Investigating core dump issues for Monitor Solution for UNIX
search cancel

Investigating core dump issues for Monitor Solution for UNIX

book

Article ID: 181143

calendar_today

Updated On:

Products

IT Management Suite Monitor Solution

Issue/Introduction

You are getting some issues with Monitor Solution for UNIX and you would like to check what cold be the cause.

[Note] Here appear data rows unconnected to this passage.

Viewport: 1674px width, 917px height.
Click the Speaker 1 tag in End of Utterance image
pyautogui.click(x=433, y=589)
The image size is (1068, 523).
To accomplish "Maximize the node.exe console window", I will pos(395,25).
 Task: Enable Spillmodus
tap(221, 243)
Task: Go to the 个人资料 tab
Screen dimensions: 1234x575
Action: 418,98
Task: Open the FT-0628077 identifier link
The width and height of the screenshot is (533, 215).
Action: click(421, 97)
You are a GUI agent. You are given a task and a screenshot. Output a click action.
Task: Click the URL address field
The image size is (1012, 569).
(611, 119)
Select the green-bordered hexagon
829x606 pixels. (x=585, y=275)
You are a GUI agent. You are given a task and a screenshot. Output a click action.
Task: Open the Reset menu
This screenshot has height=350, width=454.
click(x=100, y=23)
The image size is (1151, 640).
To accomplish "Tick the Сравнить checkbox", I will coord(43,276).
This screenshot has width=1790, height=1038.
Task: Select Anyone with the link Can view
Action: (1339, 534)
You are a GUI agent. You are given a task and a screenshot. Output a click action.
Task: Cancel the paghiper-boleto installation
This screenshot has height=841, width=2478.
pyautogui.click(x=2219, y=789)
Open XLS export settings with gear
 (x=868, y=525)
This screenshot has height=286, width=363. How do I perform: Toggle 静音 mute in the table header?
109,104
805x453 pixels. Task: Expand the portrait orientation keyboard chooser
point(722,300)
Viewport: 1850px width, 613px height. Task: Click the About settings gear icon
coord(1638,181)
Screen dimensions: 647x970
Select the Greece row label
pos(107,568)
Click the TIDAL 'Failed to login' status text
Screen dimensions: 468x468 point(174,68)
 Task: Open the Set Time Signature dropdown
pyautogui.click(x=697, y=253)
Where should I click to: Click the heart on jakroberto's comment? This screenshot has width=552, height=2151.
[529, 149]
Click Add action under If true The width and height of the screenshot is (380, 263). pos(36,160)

How do you investigate core dump issues for Monitor Solution for UNIX?

Environment

ITMS 8.x

Resolution

The following are steps to take to gather information pertinent to core dump issues with Monitor Solution for UNIX. The commands may be slightly AIX-specific but can be modified for any Unix/Linux platform.

  1. * Stop monitor

    # /opt/altiris/notification/monitor/bin/rcscript stop

  2. * Remove old monitor logs.

    # rm /opt/altiris/notification/monitor/var/monitor.log*
  3. * Rename old config file

    # mv /opt/altiris/notification/monitor/etc/Config.xml /opt/altiris/notification/monitor/etc/Config.xml.old

  4. * Check and remember fullcore variable:

    # lsattr -El sys0 | grep fullcore

    The output should look like this:

    fullcore     true          Enable full CORE dump                             True
  5. Set the variable to True and switch off limited core dump:

    # chdev -l sys0 -a fullcore=true
    # ulimit -c unlimited

  6. Check that the variable is set correctly (should be True):

    # lsattr -El sys0 | grep fullcore

    fullcore     true          Enable full CORE dump                             True

  7. Start monitor agent with detailed log and threshold 100 MB

    # aex-metricprovider -l v -logsize 100

  8. Wait some time until monitor service will refresh its configuration and start monitoring. See if the problem is reproducible again.
  9. When the problem is reproducible, proceed with the following steps.
  10. Print the CPU usage information:

    # ps gu | grep aex

  11. Print the threads information

    # ps -mp `ps -ef | grep aex-metricprovider | grep -v grep | awk '{print $2}'` -o THREAD

  12. Kill the process in the following way:

    # kill -ILL `ps -ef | grep aex-metricprovider | grep -v grep | awk '{print $2}'`

  13. Make sure core file is generated in the .../monitor/bin directory. If not, look in the current directory.
  14. Restore the Fullcore variable to the previous value:

    # chdev -l sys0 -a fullcore=<previous>

  15. Provide the following information:
    • Generated core file (please make sure it's transferred in binary mode)
    • Everything printed on the screen
    • log files from /opt/altiris/notification/monitor/var/monitor.log*
    • config file /opt/altiris/notification/monitor/etc/Config.xml
    • output of the following commands (please note that some of the files may be missing, this is OK):
      • ls -l /usr/tmp/dhcpsd.log
      • ls -l /var/log/messages
      • ls -l /tmp/syslog.out
      • ls -l /home/cognos/c8/logs/cogserver.log
      • ls -l /var/log/apache2/access_log
      • ls -l /var/opt/freeware/apache/logs/access_log
      • ls -l /home/cognos/c8/bin/core
      • ls -l /var/adm/syslog/syslog.log
      • ls -l /etc/httpd/logs/access_log
      • ls -l /usr/local/apache/adm/access_log
      • ls -l /opt/hpws/apache/logs/access_log
      • ls -l /usr/local/apache2/logs/access_log
      • ls -l /usr/local/apache/logs/access_log
      • ls -l /var/adm/messages